Port-Gentil : un policier incarcéré après la mort tragique de Franzy Nguembi

Une semaine après le drame qui a coûté la vie à Franzy Nguembi, un père de famille de 39 ans, dans le quartier Chic du 2e arrondissement de Port-Gentil, l’affaire connaît un tournant judiciaire important. À l’issue de l’enquête préliminaire menée par l’Inspection Générale des Forces de Police Nationale (IGFPN), Kassegue Kayas, le policier impliqué dans cette bavure présumée, a été placé sous mandat de dépôt ce mardi 13 mai 2025. Il est poursuivi pour homicide involontaire.

 

Selon le rapport médical, la victime n’a reçu qu’un seul projectile – atteinte à l’abdomen – contredisant les premières rumeurs faisant état de deux tirs.

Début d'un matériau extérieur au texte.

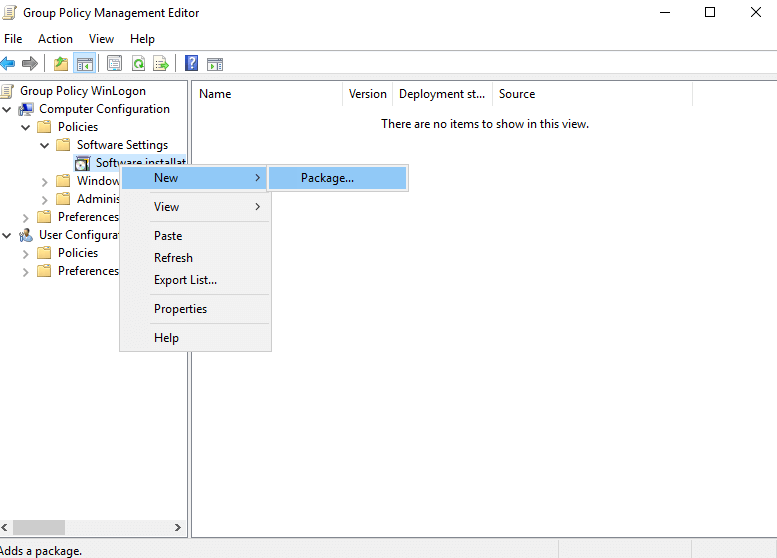The width and height of the screenshot is (777, 558).
Task: Toggle Show/Hide Console Tree toolbar button
Action: [85, 64]
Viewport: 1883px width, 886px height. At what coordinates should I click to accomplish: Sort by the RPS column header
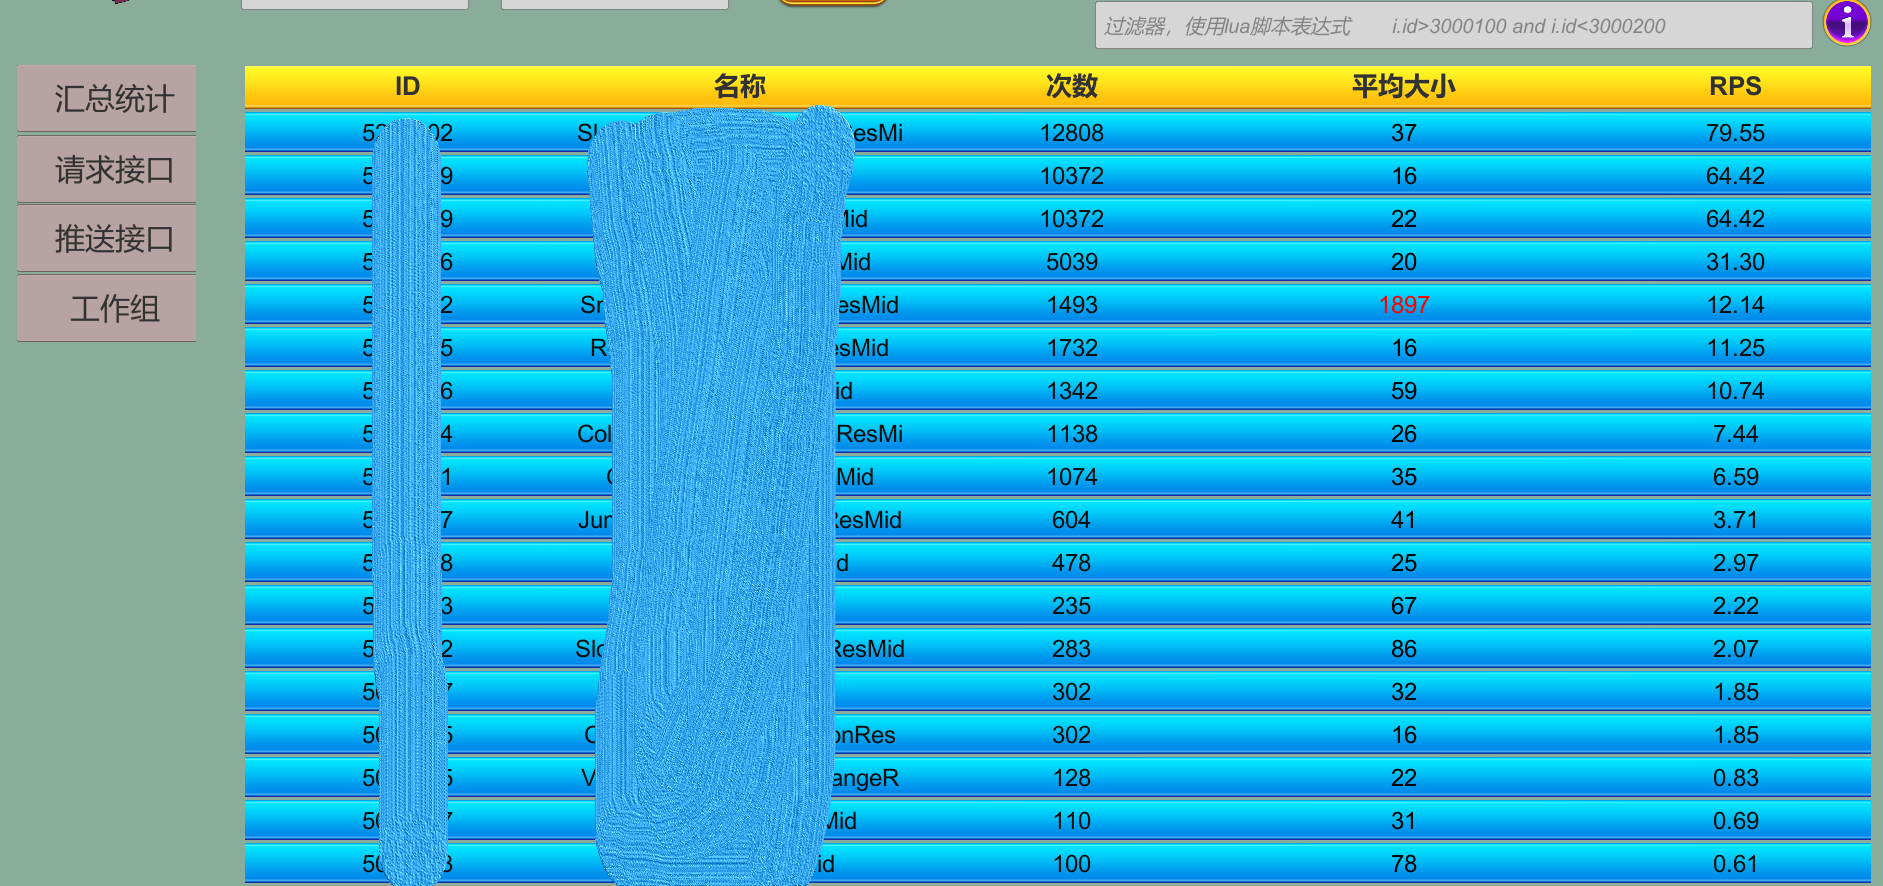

Le frère aîné du défunt, témoin indirect du drame, a confirmé avoir entendu deux détonations alors qu’il avait le dos tourné, mais a nié que son frère ait été touché par deux balles.

 

Les résultats de l’autopsie viennent appuyer cette version : le premier coup de feu aurait été un tir de sommation, tandis que le second, fatal, a été tiré dans ce que le policier décrit comme un état de panique, invoquant une menace imminente représentée par la victime prétendument armée et des jeunes du quartier s’approchant de lui.

 

Une source judiciaire a précisé que si la victime avait été atteinte par deux tirs, l’enquête aurait pu déboucher sur une qualification plus lourde, à savoir l’homicide volontaire. Le manque de renforts policiers au moment de l’intervention a été souligné comme un facteur ayant pu contribuer à la gravité des faits.

 

Dans un geste d’apaisement, la famille de l’agent mis en cause a présenté ses excuses aux proches de la victime et s’est engagée à les soutenir moralement et matériellement pour les obsèques.

 

Franzy Nguembi, connu affectueusement sous le surnom de « Mignon », laisse derrière lui quatre enfants orphelins. Sa disparition brutale soulève une nouvelle fois la question des méthodes d’intervention des forces de l’ordre dans les quartiers populaires.